A pitcher throws the ball to the catcher during an MLB development camp in 2015

Practice closed with a pep talk and a poll: “Who will be able to come to the next practice?” The numbers, strong enough today for any baseball team, would thin. The Qingming Festival was approaching at this spring practice and holidays were inevitable. Some of the Uyghur kids, however, had their hands raised.

In 2009 their coach appeared in the international documentary, Diamond in the Dunes (directed by American Christopher Rufo, creative director of US-based Documentary Foundation), which followed his progress as he led a mixed band of Uyghur and Han teammates from Xinjiang University to work together through a love of baseball. The film depicts the poverty afflicting Parhat’s hometown community in rural Xinjiang, as well as his perseverance through hardships that include his father’s tragic death. Today, Parhat still finds in baseball what he discovered in the experiences illustrated in the film: a spirit of hope.

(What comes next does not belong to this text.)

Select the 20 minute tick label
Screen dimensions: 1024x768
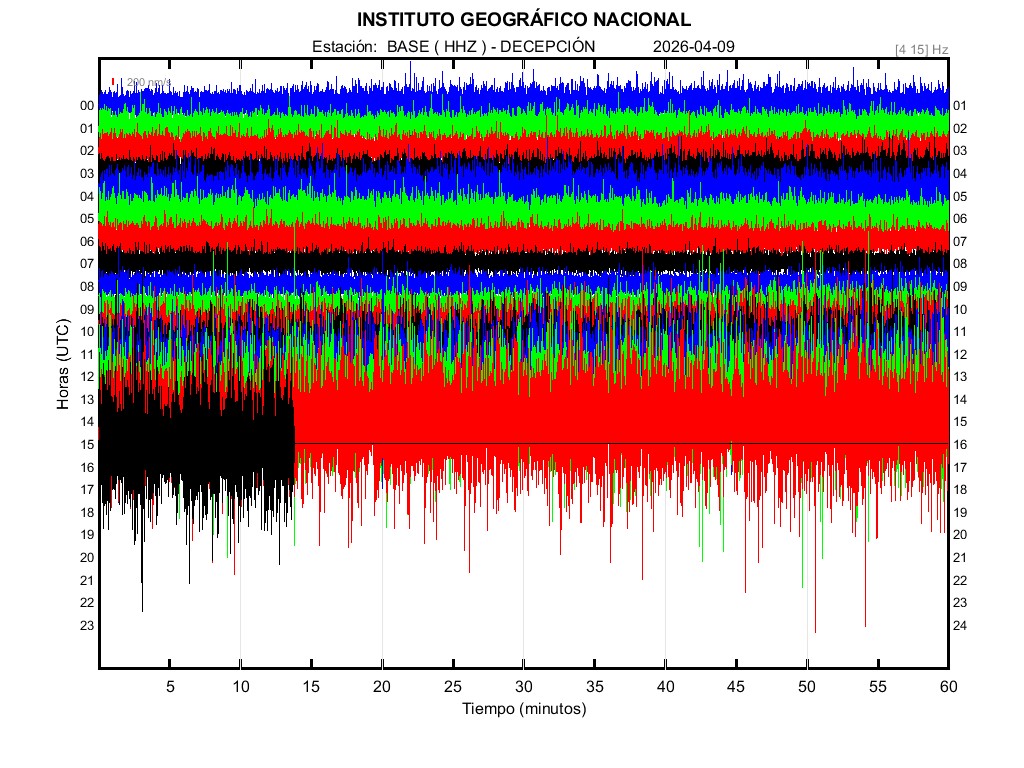[x=382, y=687]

But his comments aren’t all complimentary. The documentary culminated with a devastating loss to a rival Qinghai team. “I wished that the producers would have stuck with what the baseball team was really about instead of trying to make it political,” Parhat says. “The game shown wasn’t the only game. In fact, we played four games against two teams in Qinghai. And we won three out of those four games. We showed great team spirit. It was a successful trip.”

“I grew with [the team] along the way, but the team seemed to be falling apart at the end of my second year. That’s when I decided I should do something, and so I really put in the effort to save and develop the team,” Parhat says.


A player at the MLB 20th Baseball League Opening game in 2015

Unseen in the documentary, the Xinjiang University club later went on to make a significant splash. “It was that spirit that led my college team to the Chinese Championship,” Parhat says.

“I think Uyghurs have a head for sports, but in the end…we don’t get that much success. However, it’s not because of who we are, but because of the civilization level we are at. That same spirit lets us go for whatever we feel like doing or being—sometimes consciously, sometimes [unconsciously].”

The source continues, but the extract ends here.